Action item:
Omit all pictures. Quote only the lines from the one with "Click the Group icon in Layers panel" through the end of the material below.

Source material:
▬▬▬
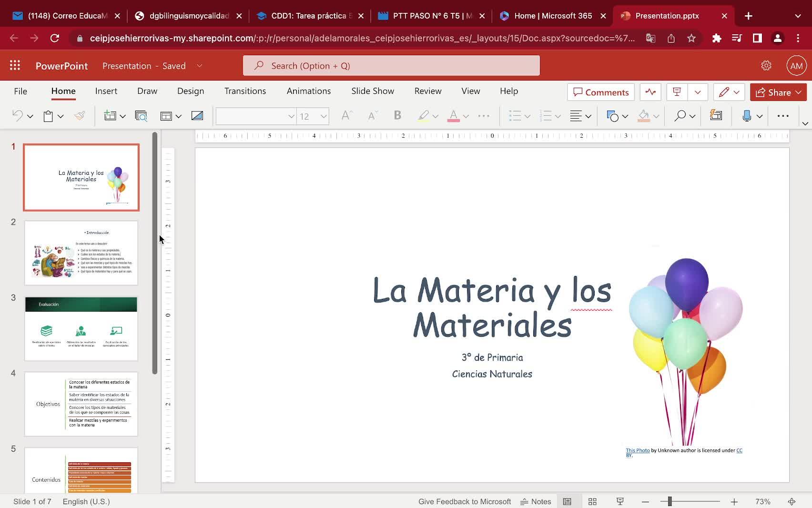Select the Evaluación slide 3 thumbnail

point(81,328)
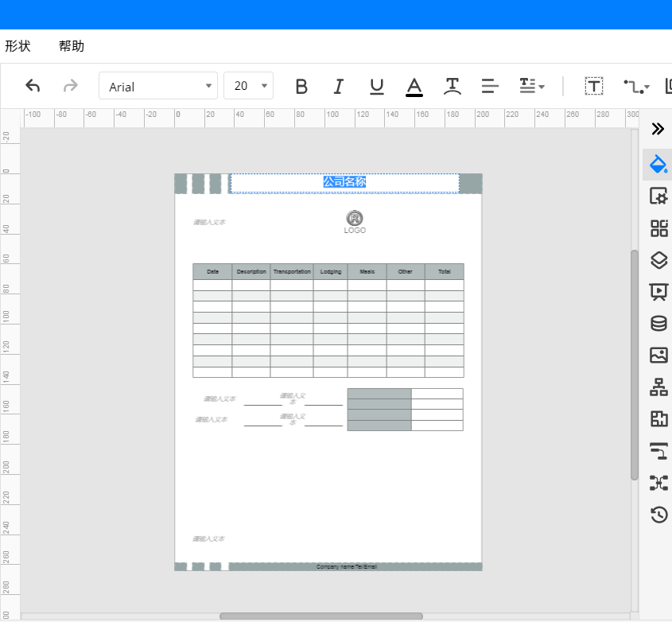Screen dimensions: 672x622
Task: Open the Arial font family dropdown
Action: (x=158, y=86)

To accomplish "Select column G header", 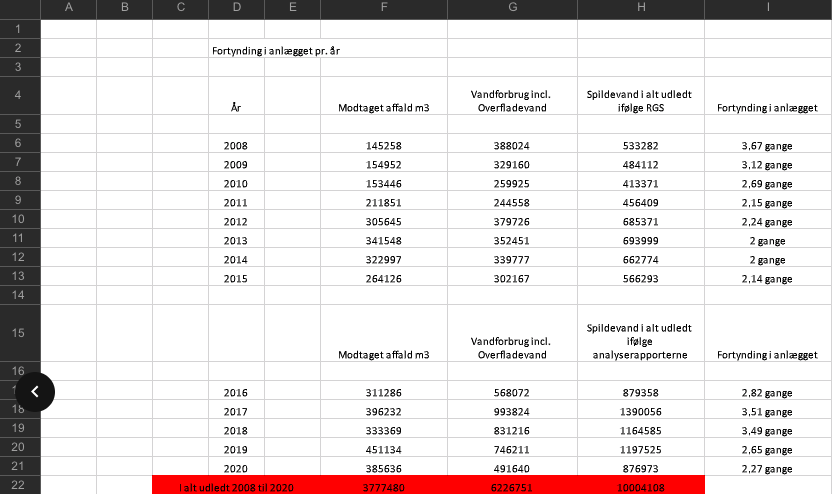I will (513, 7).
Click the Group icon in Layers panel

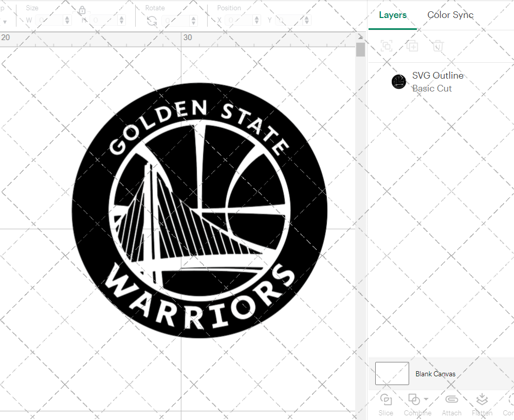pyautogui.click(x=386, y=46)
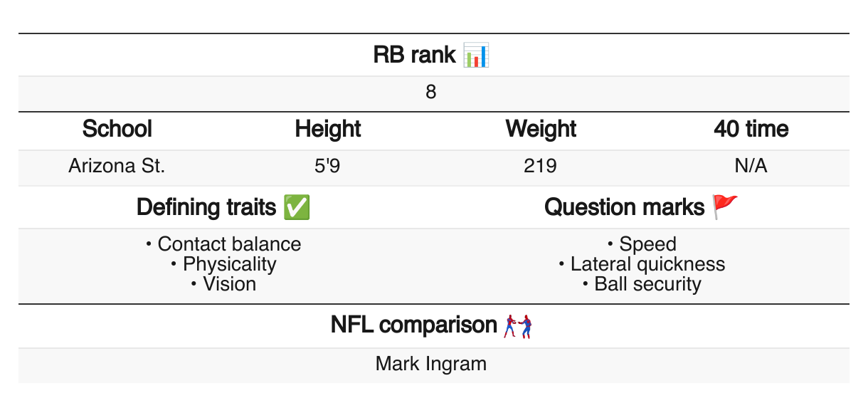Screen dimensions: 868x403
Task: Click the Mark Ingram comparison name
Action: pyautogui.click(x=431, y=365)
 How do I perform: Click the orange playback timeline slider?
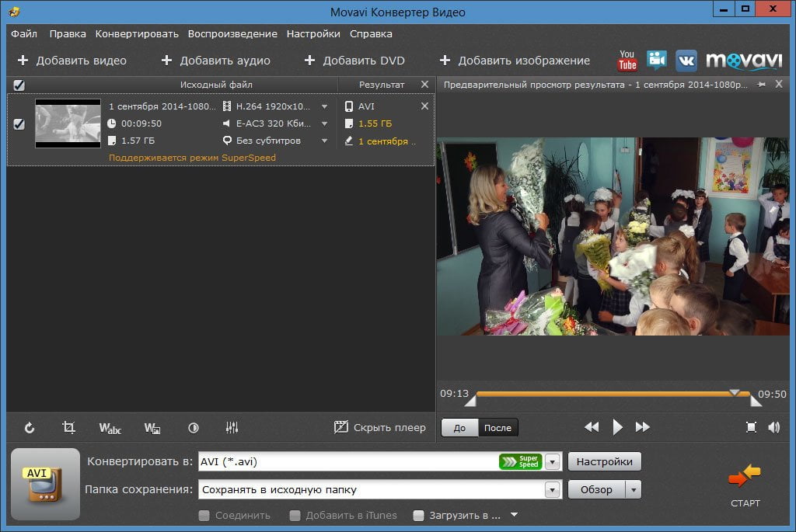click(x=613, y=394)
▬▬▬
Response area:
Click the Group icon in Layers panel

pyautogui.click(x=386, y=46)
Screen dimensions: 868x403
Task: Click the Mark Ingram comparison name
Action: pyautogui.click(x=431, y=365)
 How do I perform: Click the orange playback timeline slider?
click(x=613, y=394)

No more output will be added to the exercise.